Bielefeld (hsbi). In der Interviewreihe „Nachgefragt bei InCamS@BI“ erklären Kolleginnen und Kollegen aus dem Team, wie das Transferprojekt InCamS@BI funktioniert. Wofür ist ein Technology Check gut? Was ist ein Makeathon? Wie ist die interne Qualifizierungsreihe aufgebaut? Oder wie läuft die Evaluation des Projekts ab? Fragen wie diese und viele mehr wollen wir hier im Gespräch beleuchten.
Katharina, Du bist seit Anfang September Projektkoordinatorin von InCamS@BI. Im Zentrum des Projekts steht der immer wieder benannte Wissens- und Technologietransfer. Was bedeutet Transfer für dich?

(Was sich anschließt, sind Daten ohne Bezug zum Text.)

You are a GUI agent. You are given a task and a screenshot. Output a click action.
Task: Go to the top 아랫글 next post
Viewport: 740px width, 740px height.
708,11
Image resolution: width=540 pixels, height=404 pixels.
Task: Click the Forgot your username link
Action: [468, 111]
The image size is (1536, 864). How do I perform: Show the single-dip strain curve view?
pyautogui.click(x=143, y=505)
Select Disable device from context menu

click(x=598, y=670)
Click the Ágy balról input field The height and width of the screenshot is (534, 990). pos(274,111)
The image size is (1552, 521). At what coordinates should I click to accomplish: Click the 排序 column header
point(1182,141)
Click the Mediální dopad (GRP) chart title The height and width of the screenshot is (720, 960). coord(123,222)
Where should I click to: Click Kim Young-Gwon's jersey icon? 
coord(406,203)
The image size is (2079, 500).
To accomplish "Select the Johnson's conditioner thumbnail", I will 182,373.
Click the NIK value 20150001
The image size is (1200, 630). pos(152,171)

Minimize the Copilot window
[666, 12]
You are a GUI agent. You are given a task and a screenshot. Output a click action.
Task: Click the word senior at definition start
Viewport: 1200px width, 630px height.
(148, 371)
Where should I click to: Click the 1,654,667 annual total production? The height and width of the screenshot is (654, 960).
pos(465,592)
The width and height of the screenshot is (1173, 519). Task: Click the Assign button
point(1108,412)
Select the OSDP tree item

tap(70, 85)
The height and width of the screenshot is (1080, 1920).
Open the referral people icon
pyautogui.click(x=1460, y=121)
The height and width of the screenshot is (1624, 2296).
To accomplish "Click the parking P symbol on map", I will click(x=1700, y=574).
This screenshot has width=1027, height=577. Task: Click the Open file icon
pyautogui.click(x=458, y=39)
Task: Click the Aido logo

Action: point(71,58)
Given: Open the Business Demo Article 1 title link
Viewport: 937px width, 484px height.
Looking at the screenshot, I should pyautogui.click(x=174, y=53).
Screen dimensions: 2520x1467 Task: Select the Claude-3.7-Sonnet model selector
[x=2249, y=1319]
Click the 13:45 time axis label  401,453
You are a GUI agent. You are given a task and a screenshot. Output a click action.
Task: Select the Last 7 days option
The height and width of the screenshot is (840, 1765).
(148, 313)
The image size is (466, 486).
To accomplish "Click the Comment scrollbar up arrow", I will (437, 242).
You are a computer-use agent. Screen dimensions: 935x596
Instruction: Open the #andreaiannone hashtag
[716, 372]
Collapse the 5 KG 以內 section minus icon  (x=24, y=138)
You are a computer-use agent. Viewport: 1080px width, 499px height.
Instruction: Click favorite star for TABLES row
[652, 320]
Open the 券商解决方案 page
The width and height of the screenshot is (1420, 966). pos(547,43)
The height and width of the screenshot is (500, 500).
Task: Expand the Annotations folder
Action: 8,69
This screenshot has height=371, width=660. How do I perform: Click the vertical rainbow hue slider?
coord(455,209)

Dr. Katharina Gefele: Auf den Begriff Transfer habe ich vor meinem akademischen und beruflichen Hintergrund zwei verschiedene Perspektiven: aus den Kulturwissenschaften und aus der Hochschulentwicklung und -politik. Als Germanistin würde ich sagen, dass der Wissenstransfer immer auch die Perspektive der Empfängerseite berücksichtigen muss, damit das Wissen auch „ankommt“. Das gilt natürlich auch für Technologietransfer – oder auch für den „Ideentransfer“, der für die HSBI und insbesondere auch für unser Projekt eine große Rolle spielt. Denn bei InCamS@BI werden vor allem innovative Ideen gemeinsam mit Unternehmen in der Region entwickelt – das heißt die Empfängerseite ist hier direkt schon im Prozess der Ideen- und Wissensgenerierung berücksichtigt.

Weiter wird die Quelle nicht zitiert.